Falando um pouco mais especificamente do transtorno de imagem: a maioria de nós já ouviu falar algo sobre bulimia e anorexia. Esses são os principais comportamentos advindos desse tipo de transtorno emocional, que impede alguém de ver-se de acordo com a realidade.
Sintomas do transtorno de imagem
Quando confrontada com o espelho, a pessoa não consegue enxergar os contornos reais do que vê, geralmente identificando um corpo muito mais gordo do que o real. Imagine que você resolve olhar pela janela e observa que o dia está todo amarelo lá fora. As árvores, os carros, ruas, céu, prédios, tudo adquiriu um tom amarelado estranho. Ao observar mais de perto, você percebe que alguém decidiu colocar uma película colorida no vidro, que tingiu todo o cenário com uma cor diferente do normal: o amarelo.
O que você enxergou era real, por mais estranho que parecesse. Entretanto, a realidade por trás da película continuava a ser colorida com o verde das árvores e o cinza do asfalto.
Uma pessoa que sofre com algum Transtorno de Imagem vive uma experiência parecida. Algo, na sua história de vida, fez com que uma película fina fosse colocada por sobre a realidade, a qual o impede de enxergar as cores verdadeiras de si mesma. E isso é a verdade para ela, ou seja, o que ela enxerga é, realmente, algo que não está lá.
Não são somente as curvas do corpo que se tornam alvos dos transtornos de imagem. Alguns podem apresentar uma preocupação excessiva com o tamanho do nariz, por exemplo, ou pela forma do queixo, dos pés, o tipo do cabelo, dos olhos, dentes etc. A preocupação exagerada pode adquirir um tom de obsessão, fazendo com que a pessoa sinta extremo incômodo por certas partes do seu corpo.
Para entender melhor, esses comportamentos não são iguais àqueles que a maioria tem quando não se agrada de algo na sua aparência. Existem posturas que as pessoas assumem quando querem esconder ou melhorar algum aspecto de sua imagem, como maquiagem no rosto, alisamento do cabelo, roupas e acessórios.

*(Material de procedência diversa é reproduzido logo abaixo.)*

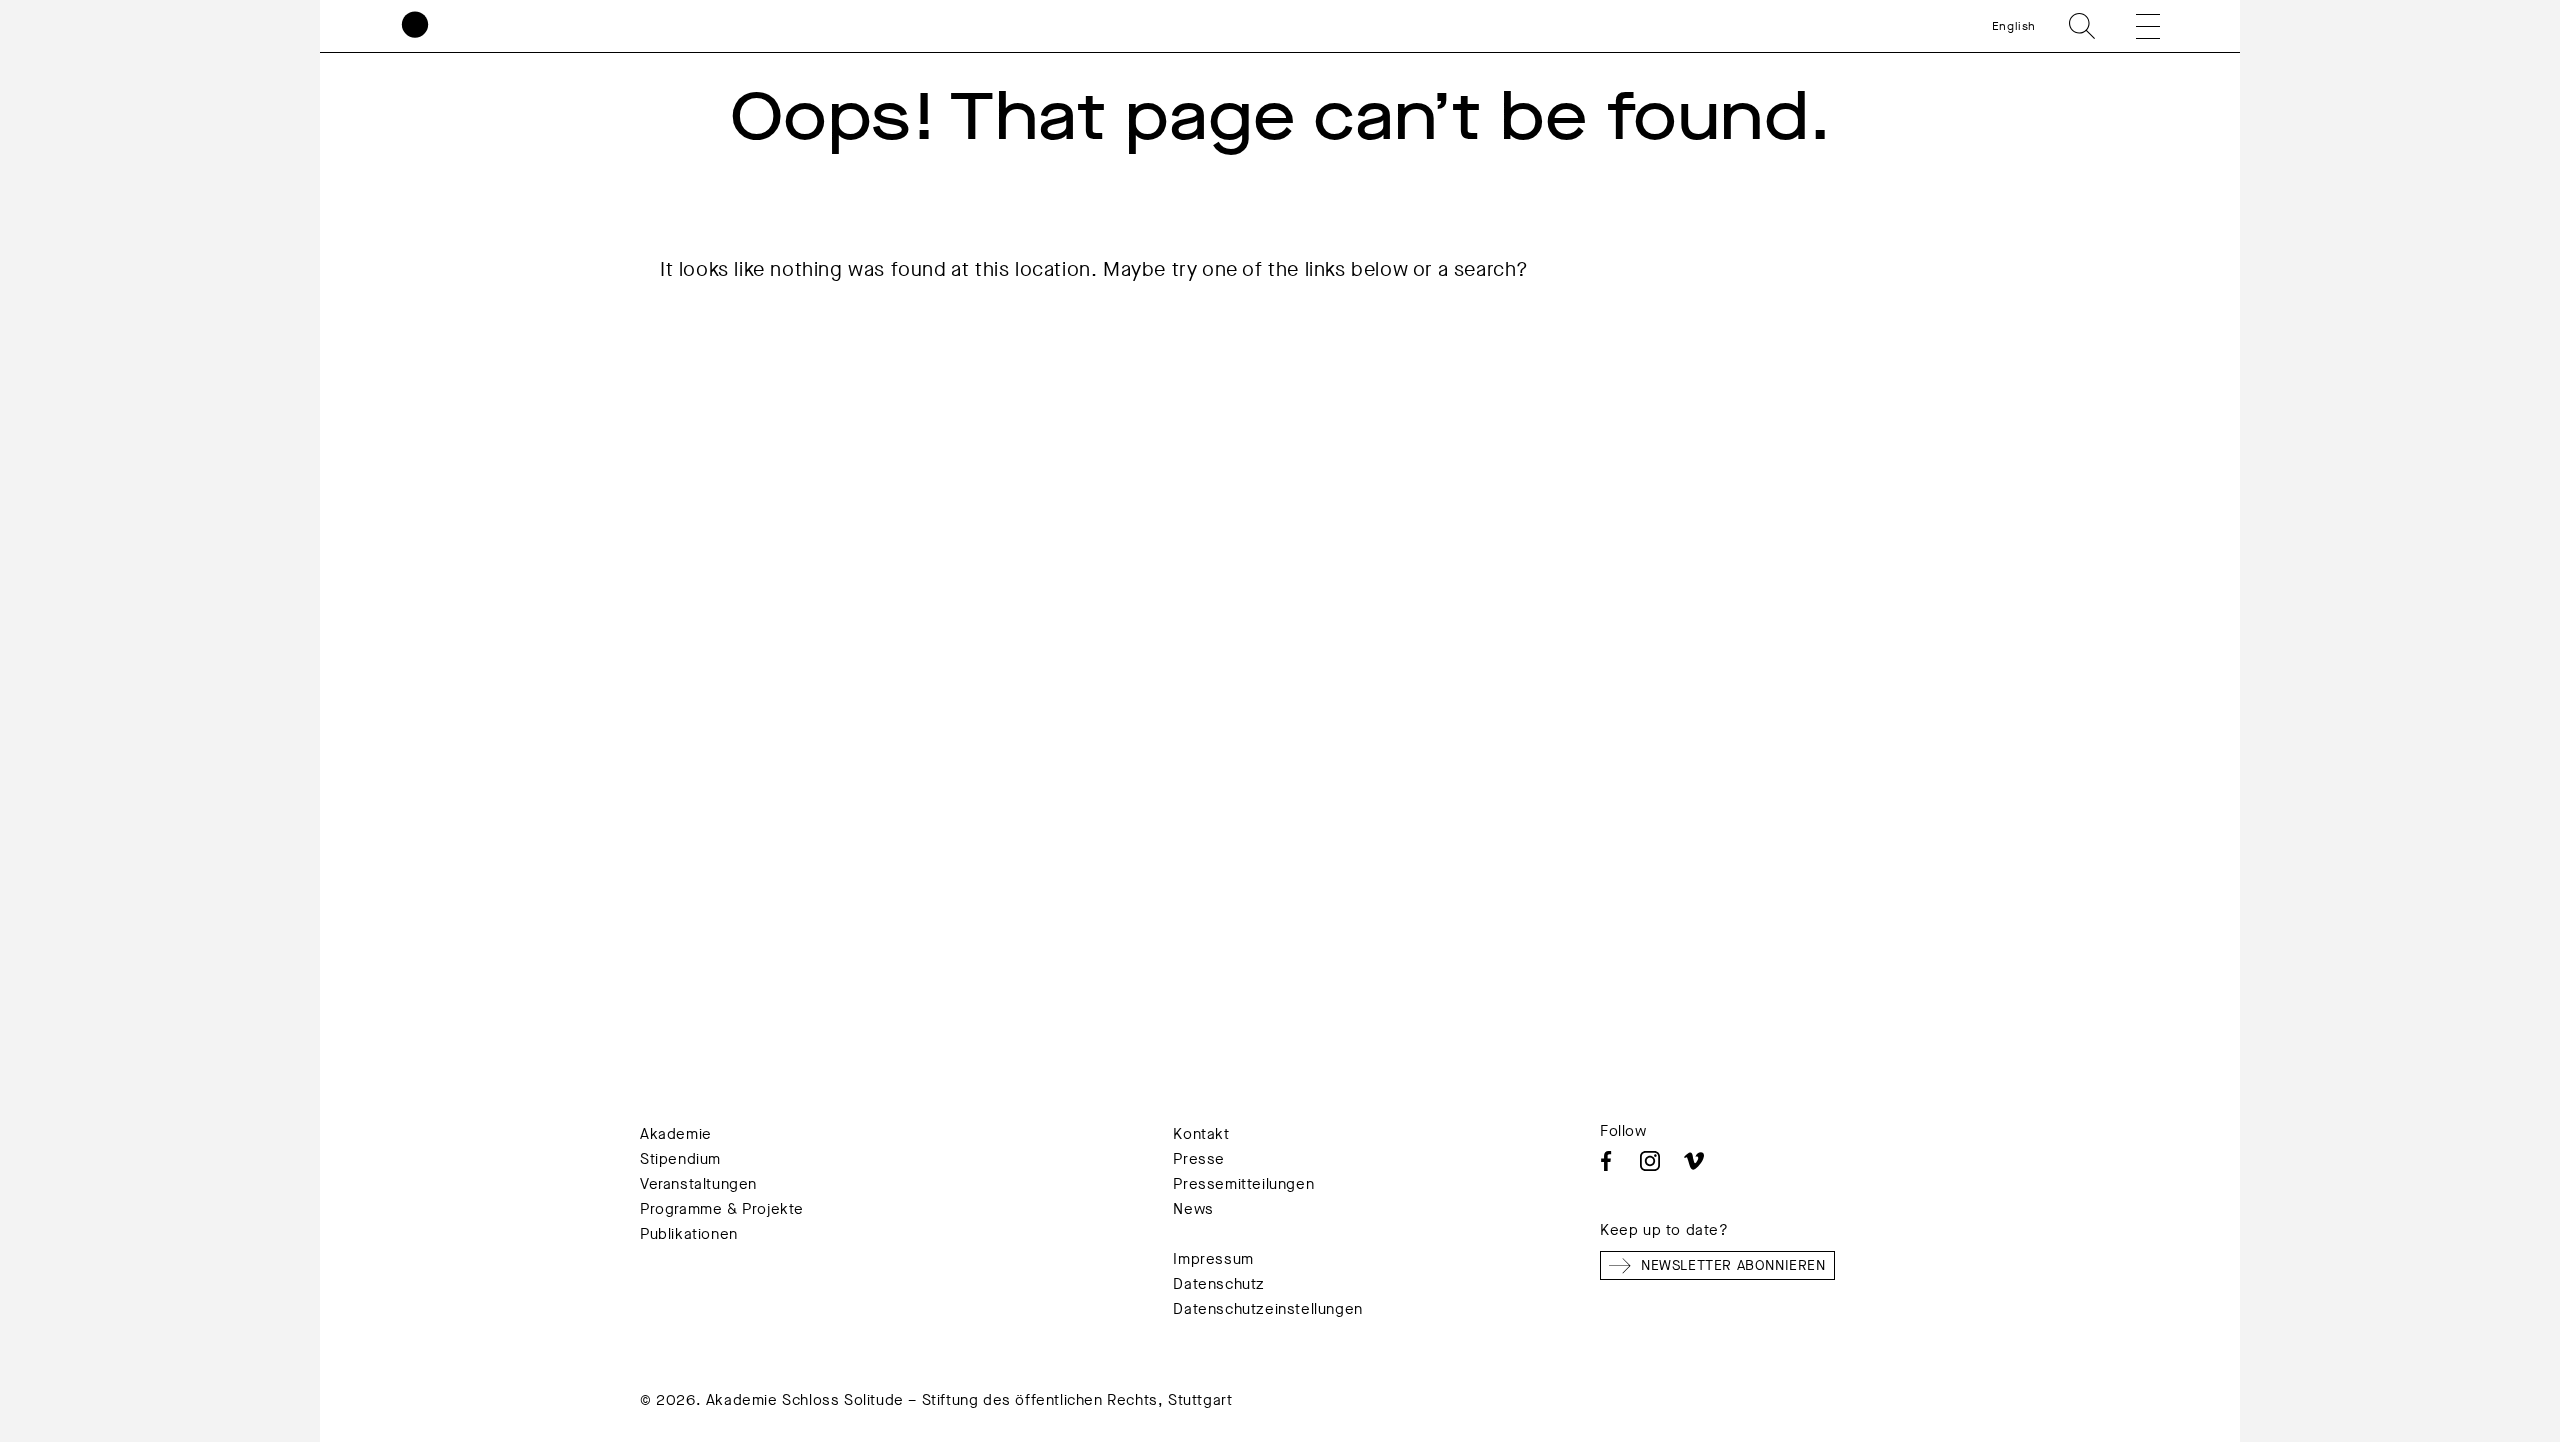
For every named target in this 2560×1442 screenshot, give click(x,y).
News (1193, 1209)
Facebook (1606, 1161)
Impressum (1213, 1259)
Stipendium (680, 1159)
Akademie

Para alguém que sofre de um Transtorno de Imagem, ou Transtorno Dismórfico Corporal, como alguns especialistas preferem chamar, o comportamento é restritivo, podendo limitar o contato com pessoas do convívio do indivíduo. A obsessão pela perfeição é tamanha, que acontecem casos de agudo isolamento social, gastos excessivos com produtos de beleza ou cirurgias plásticas, buscas incansáveis por imagens perfeitas nas redes sociais e a inevitável comparação de si mesmo com essas figuras, muitas vezes irreais, modeladas por programas de computador.
Origem do Transtorno de Imagem
As origens desses comportamentos podem estar localizadas em um importante rebaixamento da autoestima do indivíduo, que não assume pequenos defeitos e imperfeições em si. Autoestima, autoaceitação e autoconhecimento são três pilares intimamente conectados entre si. Se o indivíduo não tem o costume de caminhar para dentro de si mesmo, reconhecer seus abismos e jardins, seus cantos alegres e sombrios, dificilmente vai se apropriar de quem é, e não terá ferramentas para se assumir e aceitar.
Assim, a falta do olhar para dentro exagera o olhar de fora, fazendo com que qualquer falha minimamente perceptível na própria face ou no corpo seja profundamente rejeitada. A intolerância com o imperfeito toma proporções exageradas, podendo dar a sensação de que nada mais está correto em si.
São comuns estados depressivos para quem sofre desse tipo de disfunção, além de quadros de ansiedade, obsessões de outras ordens, agressividade, isolamento e fala repetitiva sobre o problema no rosto ou no corpo.
Nos próximos artigos, vamos falar um pouco mais sobre esse transtorno, apontar alternativas para lidar com o problema e dar algumas possibilidades de ajuda para quem convive com pessoas que sofrem desse mal.